PKM2 Drives Lactate-mediated Fibrosis in Liver Transplantation

Background. Pyruvate kinase M2 (PKM2) is a key enzyme in glycolysis and plays a crucial role in regulating lactate levels, which promotes hepatic stellate cell activation, leading to fibrosis. Sirtuin 3 (SIRT3) regulates the acetylation level of PKM2 as a deacetylase, thereby mediating the glycolysis process in the liver. Methods. Mice underwent orthotopic liver transplantation. Immunoprecipitation was used to assess the acetylation levels of PKM2 and the interaction between PKM2 and Sirtuins and Western blot (WB) was performed to assess protein level of PKM2 and Sirtuins. Liver fibrosis was detected by immunohistochemistry, WB, Sirius Red staining, and Masson staining. Results. Overexpression of SIRT3 alleviates fibrosis following nonalcoholic fatty liver disease donor liver transplantation by enhancing PKM2 deacetylation, thereby reducing lactate levels in hepatic macrophages. Mechanistically, the deacetylation of PKM2 by SIRT3 in hepatic macrophages was identified as a potential therapeutic target for intrahepatic lactate accumulation through bioinformatics analysis combined with in vivo and in vitro experiments.

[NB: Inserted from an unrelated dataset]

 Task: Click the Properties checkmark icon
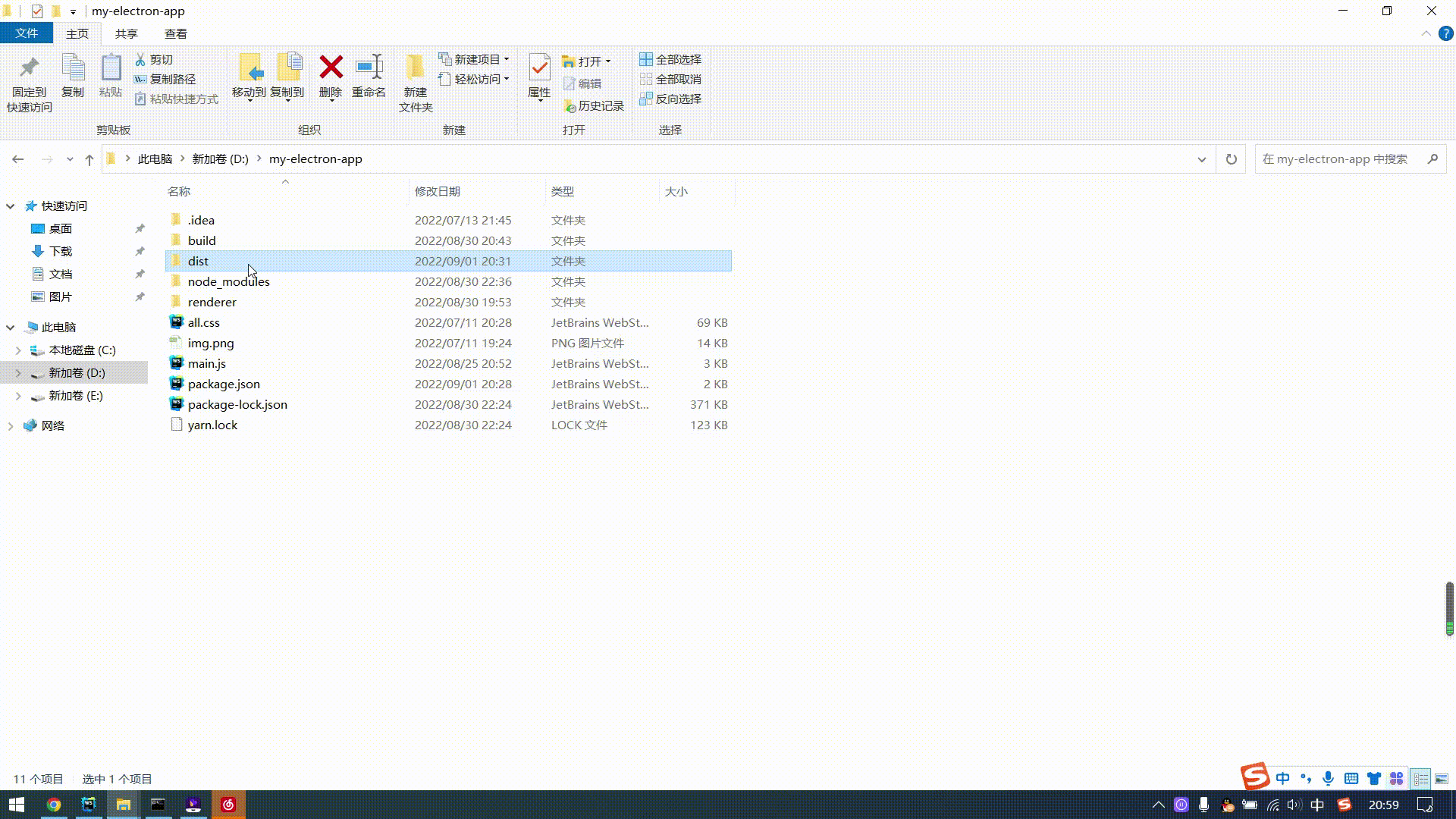pos(539,68)
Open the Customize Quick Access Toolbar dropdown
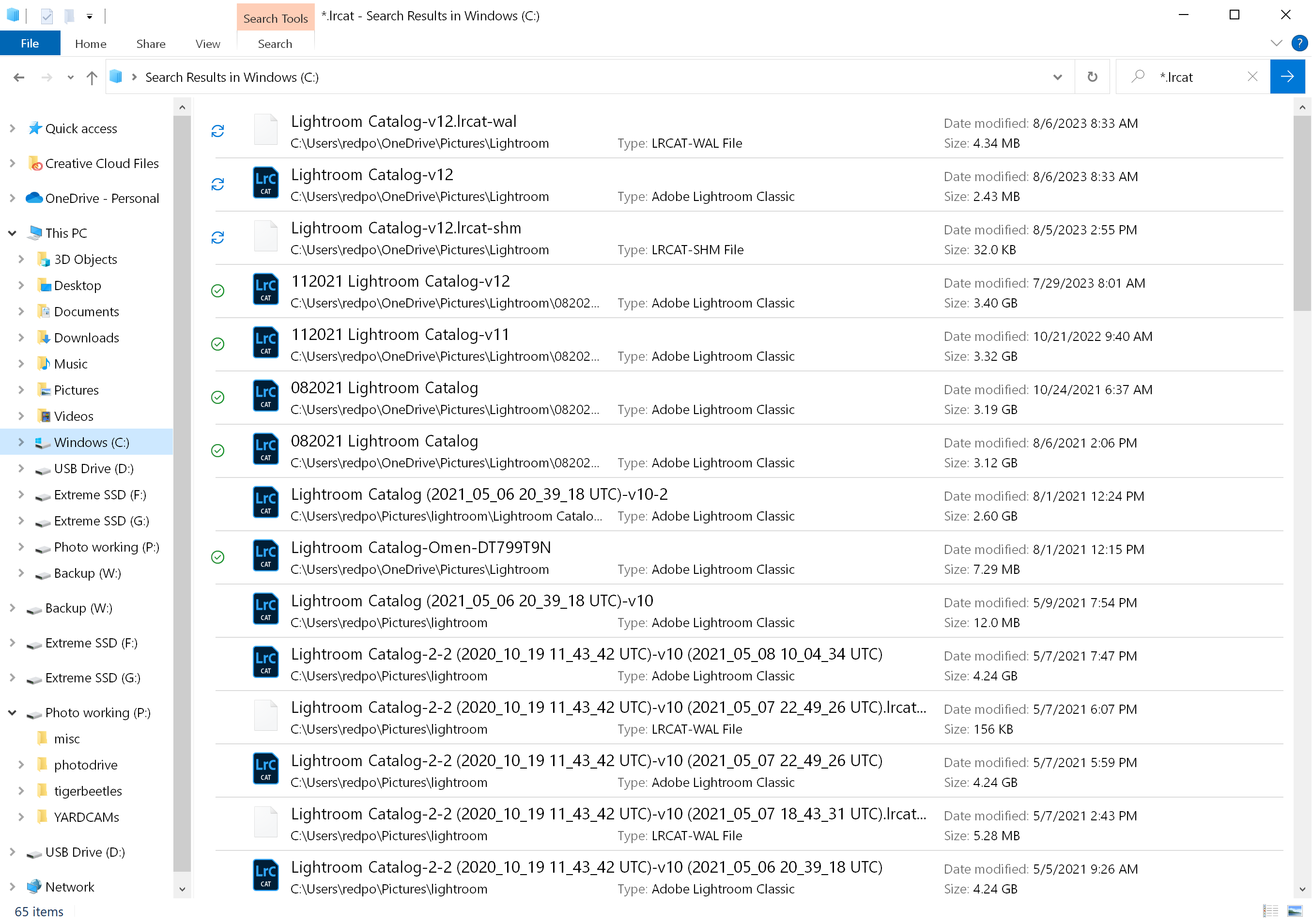1312x924 pixels. pos(90,16)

These findings were further confirmed by immunoprecipitation and WB. Finally, in our in vitro nonalcoholic fatty liver disease model, SIRT3 overexpression reduced lactate levels in hepatic macrophages, with K367 identified as the critical deacetylation site on PKM2 that modulates its lactate-metabolizing function. Conclusions. PKM2 acetylation-mediated high lactate level, which leads to liver fibrosis, is driven by low SIRT3 expression. This finding may represent a potential therapeutic target in clinical fatty liver transplantation.